* **Problem**
Please swap "Output" for "Return" in the stretch of data from the start through the line that contains "the title 'CSS in Depth' in the book details card is", keeping everything else unchanged, and return only that stretch.
☆ ☆ ☆ ☆
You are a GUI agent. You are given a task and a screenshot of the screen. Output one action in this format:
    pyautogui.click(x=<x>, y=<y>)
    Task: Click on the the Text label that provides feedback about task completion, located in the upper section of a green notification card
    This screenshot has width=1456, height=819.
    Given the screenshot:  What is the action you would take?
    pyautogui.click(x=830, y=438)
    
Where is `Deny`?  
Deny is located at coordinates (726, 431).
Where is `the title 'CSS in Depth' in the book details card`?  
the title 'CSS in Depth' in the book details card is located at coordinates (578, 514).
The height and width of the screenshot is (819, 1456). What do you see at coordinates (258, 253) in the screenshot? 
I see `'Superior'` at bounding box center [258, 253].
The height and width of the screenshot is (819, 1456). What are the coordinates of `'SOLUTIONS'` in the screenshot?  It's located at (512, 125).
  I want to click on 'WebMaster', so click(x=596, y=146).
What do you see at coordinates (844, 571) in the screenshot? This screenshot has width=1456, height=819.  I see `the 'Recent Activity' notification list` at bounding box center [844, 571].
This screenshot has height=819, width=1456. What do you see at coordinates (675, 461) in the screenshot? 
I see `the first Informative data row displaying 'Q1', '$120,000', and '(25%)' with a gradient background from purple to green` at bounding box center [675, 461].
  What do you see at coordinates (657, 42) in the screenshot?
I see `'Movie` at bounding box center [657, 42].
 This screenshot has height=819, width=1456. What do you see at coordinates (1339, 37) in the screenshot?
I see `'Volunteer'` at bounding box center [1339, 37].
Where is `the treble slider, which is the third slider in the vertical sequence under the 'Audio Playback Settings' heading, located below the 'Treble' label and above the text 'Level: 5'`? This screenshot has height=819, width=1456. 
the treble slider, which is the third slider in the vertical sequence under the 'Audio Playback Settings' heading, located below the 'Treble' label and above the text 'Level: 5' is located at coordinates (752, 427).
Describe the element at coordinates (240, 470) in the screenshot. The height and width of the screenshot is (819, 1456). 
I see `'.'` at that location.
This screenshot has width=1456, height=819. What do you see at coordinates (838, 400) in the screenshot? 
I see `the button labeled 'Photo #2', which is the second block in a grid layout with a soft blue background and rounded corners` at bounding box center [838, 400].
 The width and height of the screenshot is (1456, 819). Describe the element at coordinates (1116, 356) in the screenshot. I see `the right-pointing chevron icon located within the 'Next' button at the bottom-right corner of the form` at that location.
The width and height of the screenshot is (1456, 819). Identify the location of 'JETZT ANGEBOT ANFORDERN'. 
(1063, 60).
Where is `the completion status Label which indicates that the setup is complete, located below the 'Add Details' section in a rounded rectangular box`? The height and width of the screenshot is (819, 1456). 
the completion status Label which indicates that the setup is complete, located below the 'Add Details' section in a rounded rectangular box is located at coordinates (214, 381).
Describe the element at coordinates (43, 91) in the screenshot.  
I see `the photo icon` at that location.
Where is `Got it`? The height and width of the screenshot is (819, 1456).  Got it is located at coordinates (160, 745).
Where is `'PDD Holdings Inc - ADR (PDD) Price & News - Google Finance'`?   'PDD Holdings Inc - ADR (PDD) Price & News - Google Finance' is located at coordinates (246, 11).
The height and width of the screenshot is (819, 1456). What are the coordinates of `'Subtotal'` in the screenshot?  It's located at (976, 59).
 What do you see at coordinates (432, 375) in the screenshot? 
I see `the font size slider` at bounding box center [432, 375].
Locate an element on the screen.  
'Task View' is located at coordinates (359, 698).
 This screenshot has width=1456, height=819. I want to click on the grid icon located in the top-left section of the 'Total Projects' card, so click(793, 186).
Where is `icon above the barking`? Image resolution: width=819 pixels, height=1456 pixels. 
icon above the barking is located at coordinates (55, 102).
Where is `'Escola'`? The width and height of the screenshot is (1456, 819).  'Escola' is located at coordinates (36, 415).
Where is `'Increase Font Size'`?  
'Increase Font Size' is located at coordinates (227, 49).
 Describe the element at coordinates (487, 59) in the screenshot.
☆ ☆ ☆ ☆
* **Solution for this task**
You are a GUI agent. You are given a task and a screenshot of the screen. Return one action in this format:
    pyautogui.click(x=<x>, y=<y>)
    Task: Click on the the Text label that provides feedback about task completion, located in the upper section of a green notification card
    This screenshot has width=1456, height=819.
    Given the screenshot:  What is the action you would take?
    pyautogui.click(x=830, y=438)
    
Where is `Deny`?  
Deny is located at coordinates (726, 431).
Where is `the title 'CSS in Depth' in the book details card`?  
the title 'CSS in Depth' in the book details card is located at coordinates (578, 514).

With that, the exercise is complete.